Keysight’s UXR1104A Infiniium UXR-Series Oscilloscope captures the record for bandwidth in a real-time sampling oscilloscope at 110 GHz. Now in second place, Teledyne LeCroy’s LabMaster 10 Zi-A reaches 100 GHz while the Tektronix DPO70000SX ATI slips to third place at 70 GHz.
At 110 GHz, Keysight’s UXR1104A Infiniium UXR-Series Oscilloscope is the current bandwidth record-holder for real-time oscilloscopes.
The Keysight announcement comes as little surprise given that the company announced the analog front-end technology in 2016. Until this announcement, Keysight was in third place at 63 GHz.
Keysight and Teledyne LeCroy take different approaches to the bandwidth issue. Teledyne LeCroy uses a technique called digital bandwidth interleaving (DBI). For 100 GHz, this technique divides the incoming signal into three 36-GHz frequency bands. Using RF techniques, the oscilloscope frequency-shifts the middle and upper bands to baseband, then samples all three bands and reassembles them to recreate the original time-domain signal. The analog and sampling hardware need only go to 36 GHz. Can the company add a fourth frequency band? If so, it could jump back into the lead in a big way. Is 150 GHz possible with DBI?
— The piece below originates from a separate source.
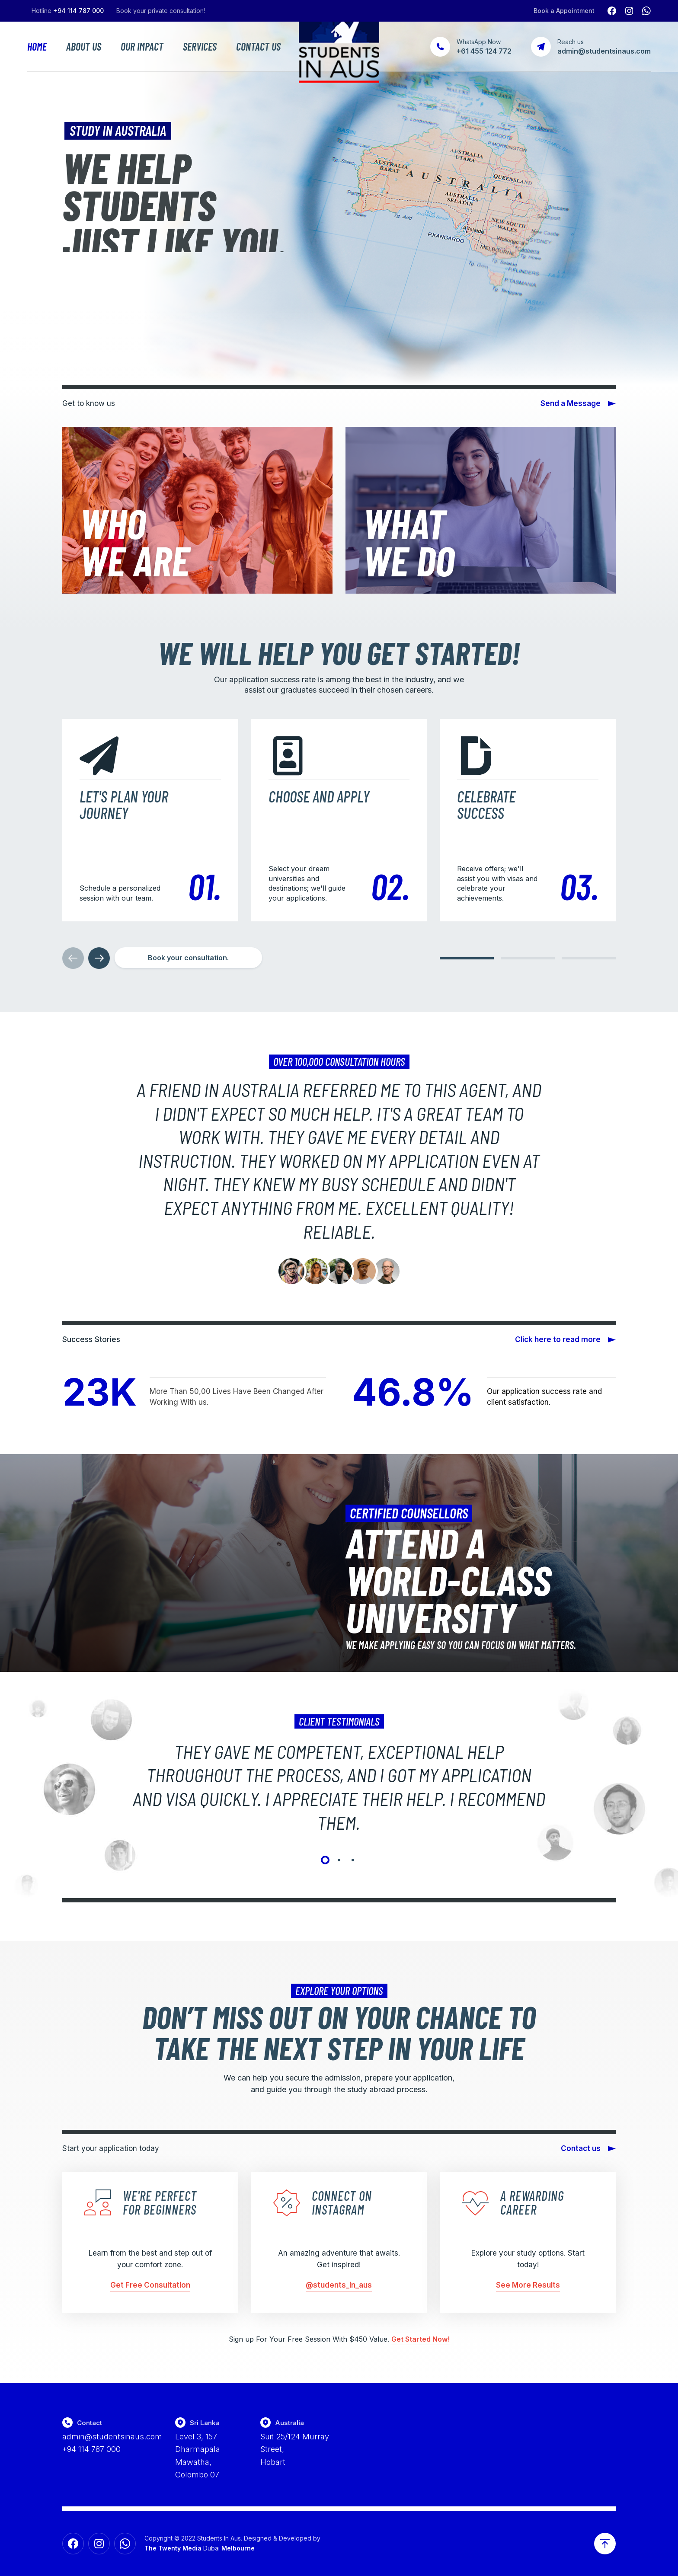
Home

Keysight takes a more traditional approach. Using an analog front end that includes a Faraday cage, the oscilloscope samples at full bandwidth. Even at that, the UXR series boasts 10-bit analog-to-digital converters (ADCs) as opposed to the eight bits of the competitors. It can also measure at full bandwidth while running all four channels. Teledyne LeCroy’s entry can give you just one channel at 100 GHz (four channels at 36 GHz). Tek’s DPS77002SX also provides one channel at 70 GHz, though it’s a two-channel instrument.
Keysight’s 110-GHz real-time oscilloscope uses a Faraday cage over sensitive analog circuits to reduce noise.
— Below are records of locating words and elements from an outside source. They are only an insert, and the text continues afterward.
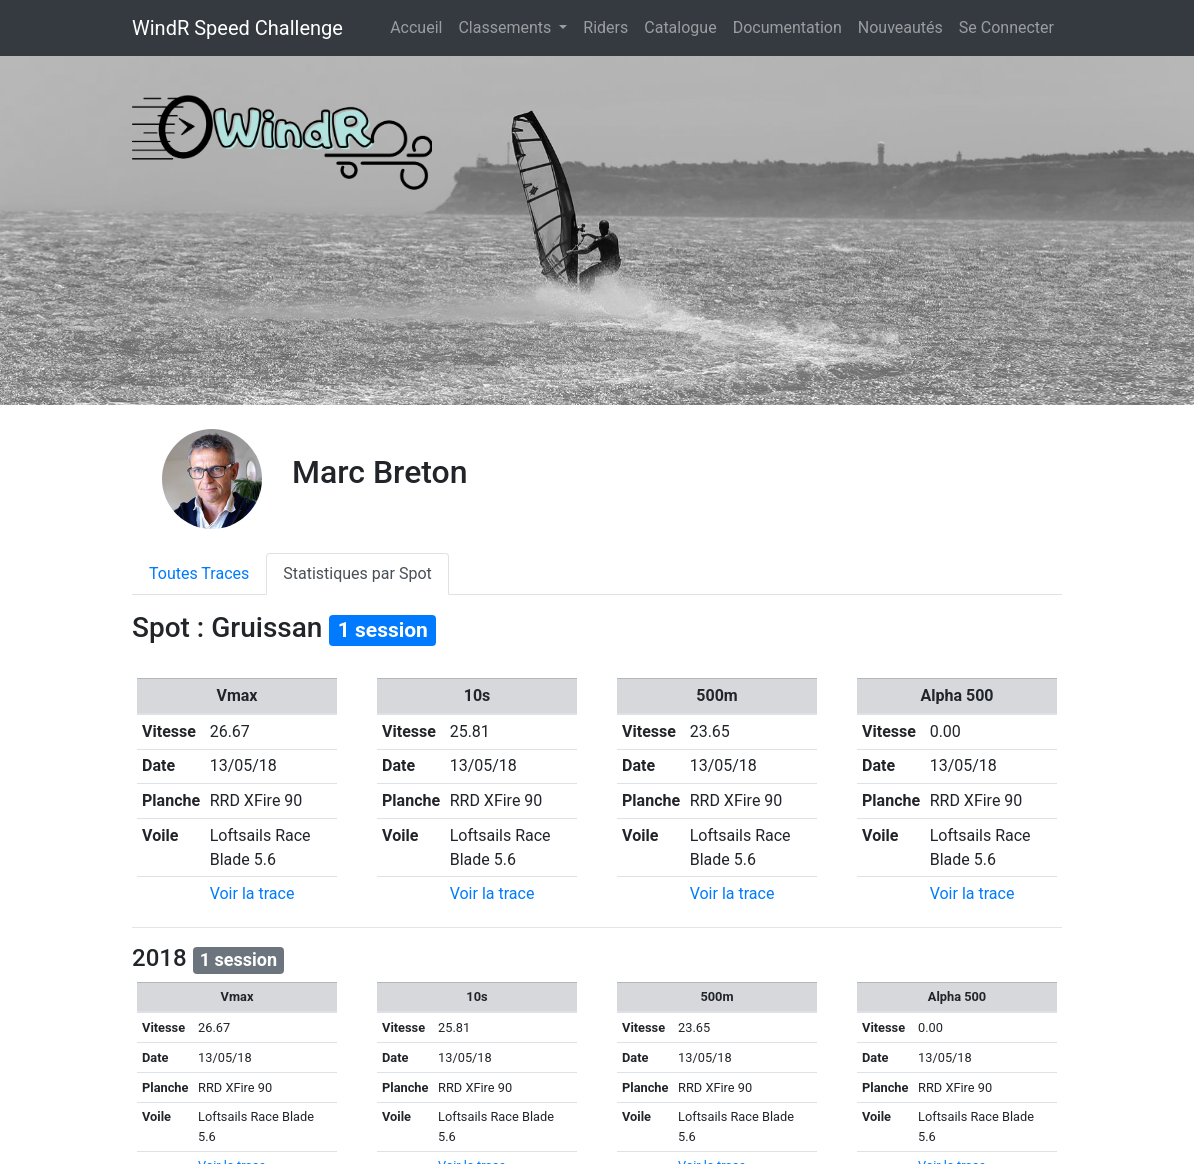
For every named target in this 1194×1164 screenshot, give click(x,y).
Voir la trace (252, 893)
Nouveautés (900, 27)
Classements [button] (506, 27)
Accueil (420, 26)
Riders (605, 27)
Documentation (787, 27)
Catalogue (680, 27)
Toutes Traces (199, 573)
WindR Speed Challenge (237, 28)
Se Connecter (1006, 27)
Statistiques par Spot (357, 573)
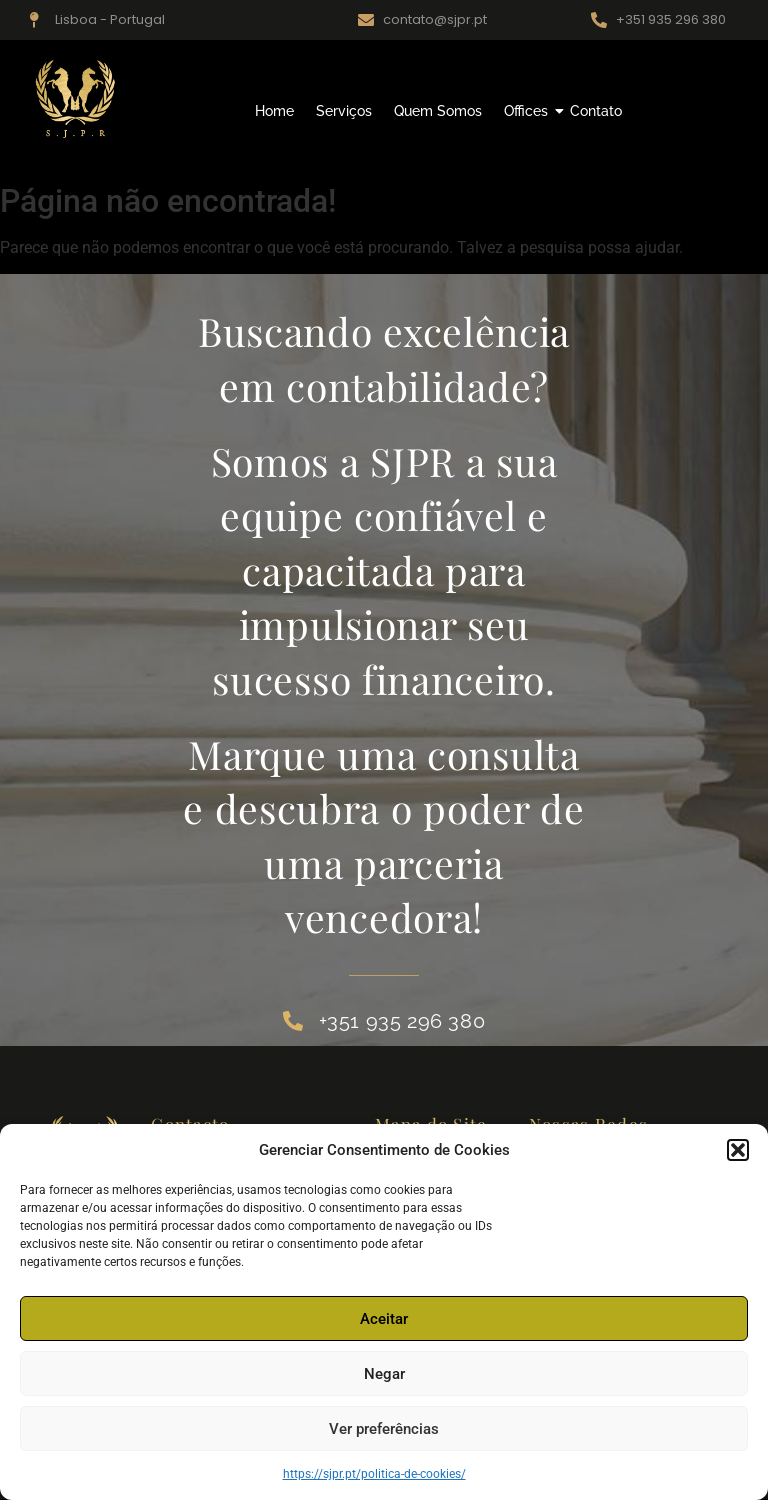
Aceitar (384, 1319)
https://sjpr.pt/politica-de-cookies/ (374, 1474)
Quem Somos (438, 111)
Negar (384, 1374)
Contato (596, 111)
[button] (738, 1150)
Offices (528, 111)
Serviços (344, 111)
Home (274, 111)
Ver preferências (384, 1429)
Who needs this bandwidth, anyway?
If you're sitting at your bench designing an audio or electromechanical device, you may wonder who would spend hundreds of thousands of dollars for the high bandwidth? The most common use for these top-of-the line instruments is serial data streams. Today, we’re seeing 112-Gbps (56-Gbaud) data streams using PAM4 — four-level pulse-amplitude modulation — being demonstrated. That’s 56 Gbaud. So, 110 GHz doesn’t even cover the second harmonic. Currently, 56 Gbps running PAM4 (28 Gbaud) and 56-Gbps non-return-to-zero (NRZ) signals are running over fiber and copper. 400-Gbps Ethernet uses 8×56-Gbps lanes.
NRZ signals have two levels, producing a single-eye diagram, while PAM4 has four levels and three eyes. PAM4 produces the same data rates at NRZ at half the bandwidth. But the eyes are one-third the height, making them harder to detect.
Speaking of oscilloscopes, nobody loved them more than former EDN technical editor Dan Strassberg, who passed away last week. Dan would have loved Keysight’s announcement but would have questioned the technology as he always did.